Timestamps for Core Segments
- 03:24–07:22 – The changing role of HR and comparison to marketing’s struggles
- 10:24–14:27 – Deep dive into DEI, AI’s impact on entry-level jobs, and remote work
- 15:19–17:30 – How to tell if a company really values people; HR 'nirvana'
- 18:02–19:50 – Three ways HR sees marketing and the parallel challenges
- 21:37–24:21 – Characteristics of top marketing (and people) leaders; "burden of proof"
- 24:45–26:49 – The case for embedded people/HR partners in every function
- 29:15–30:40 – What HR looks for when hiring; critical skills, especially AI and collaboration
- 31:14–32:54 – How to interview a company; determining real scope, influence, and fit
- 34:48–38:30 – SNL story: rescuing Rob Schneider and the realities of live TV
- 39:33–end – Final practical career advice: Master your current job before reaching for the next
Practical Takeaways
- Both HR and marketing are misunderstood, highly scrutinized, and require real business acumen, analytical and interpersonal skills.
- AI and remote work threaten to hollow out early-career training; companies must find new structures for learning and mentorship.
- The best leaders—whether HR or marketing—connect their function’s work directly to business outcomes and can “speak executive.”
- Embedded HR/business partners are invaluable for specialist teams.
- If you want to move up, outperform in your current role—for all the talk of ladder climbing, nothing beats demonstrated results.
- When interviewing, drill into real business need, clarity of expectations, and cultural fit.
- Practical humor and candid stories illuminate that even the highest roles are filled by people who remember their early scrambles.
Tone & Language
The conversation is candid, direct, and loaded with practical wisdom and humor.
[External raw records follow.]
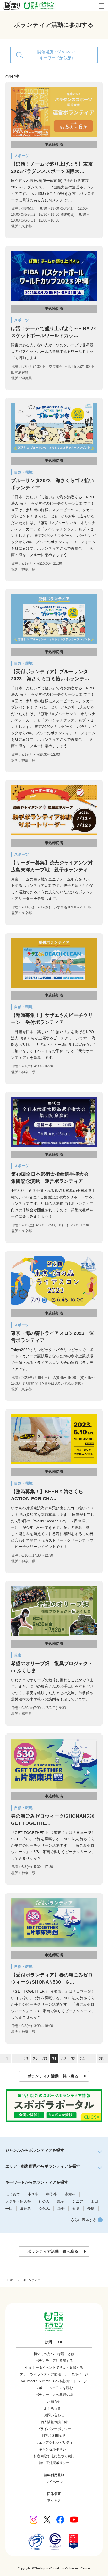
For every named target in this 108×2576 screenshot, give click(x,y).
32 (63, 2058)
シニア (77, 2201)
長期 (91, 2208)
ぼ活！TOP (54, 2342)
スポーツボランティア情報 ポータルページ (54, 2374)
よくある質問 (54, 2408)
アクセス (54, 2501)
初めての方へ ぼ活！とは (54, 2354)
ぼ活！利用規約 (54, 2436)
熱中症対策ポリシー (54, 2463)
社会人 (44, 2201)
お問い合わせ (54, 2415)
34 (82, 2058)
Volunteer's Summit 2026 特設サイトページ (54, 2381)
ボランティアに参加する (54, 2361)
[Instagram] (33, 2519)
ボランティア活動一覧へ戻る (52, 2076)
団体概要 (54, 2494)
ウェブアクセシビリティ (54, 2442)
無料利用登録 (54, 2475)
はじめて (12, 2194)
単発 (61, 2208)
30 (44, 2058)
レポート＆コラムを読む (54, 2388)
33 (73, 2058)
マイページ (54, 2482)
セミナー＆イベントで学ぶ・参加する (54, 2367)
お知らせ (54, 2402)
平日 (9, 2208)
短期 (76, 2208)
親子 (60, 2201)
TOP (10, 2280)
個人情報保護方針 (54, 2422)
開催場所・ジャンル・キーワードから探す (57, 55)
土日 (94, 2201)
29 (35, 2058)
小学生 (33, 2194)
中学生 (51, 2194)
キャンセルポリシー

Both speakers blend empathy for the challenges facing HR and marketing professionals with a clear-eyed view of how to effect change and navigate ambiguity in modern organizations.
Recommended for:
CMOs, CPOs, marketers, HR professionals, and anyone interested in the realities at the intersection of people, business, and brand strategy in today’s disruptive work environment.